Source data
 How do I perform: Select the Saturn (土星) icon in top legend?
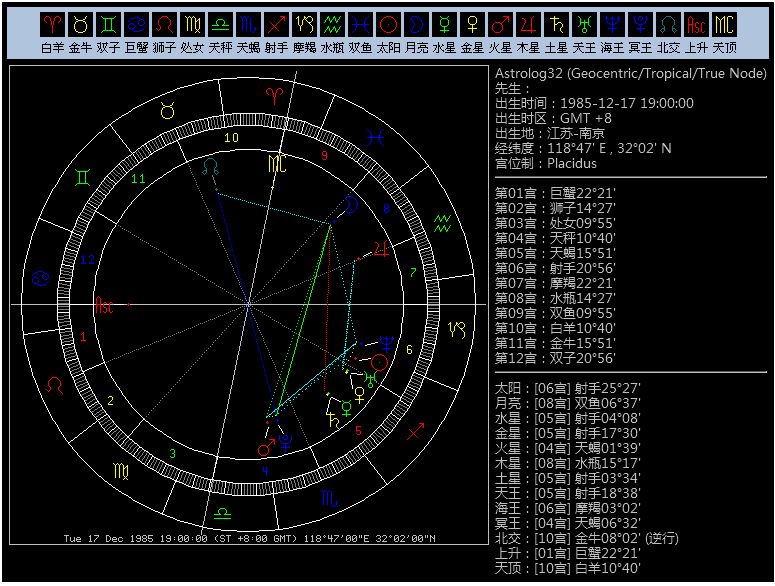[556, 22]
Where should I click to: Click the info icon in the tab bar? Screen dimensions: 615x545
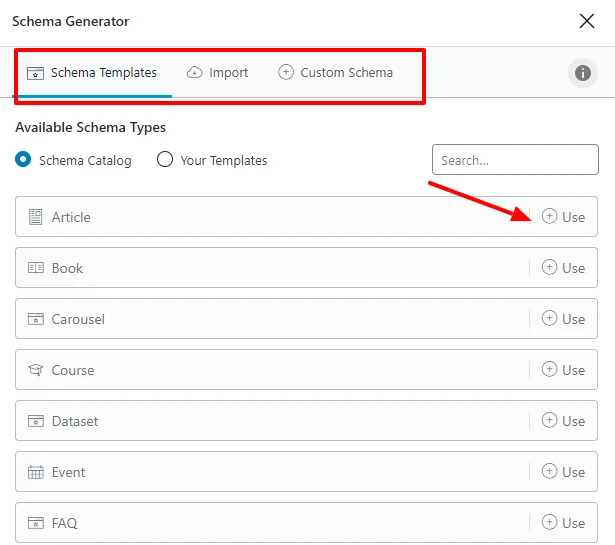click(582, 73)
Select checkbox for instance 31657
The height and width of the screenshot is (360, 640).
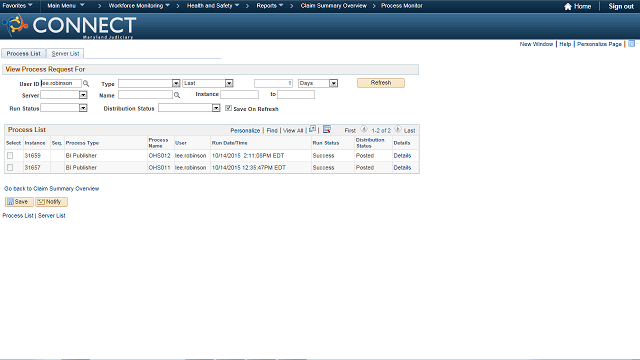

WHAT THE TASK REQUIRES:
For each entry, copy the text exactly and leave out any image it carries.

COMPLETED EXERCISE:
 How do I perform: Select the Saturn (土星) icon in top legend?
[556, 22]
Where should I click to: Click the info icon in the tab bar? Screen dimensions: 615x545
click(582, 73)
Select checkbox for instance 31657
The height and width of the screenshot is (360, 640).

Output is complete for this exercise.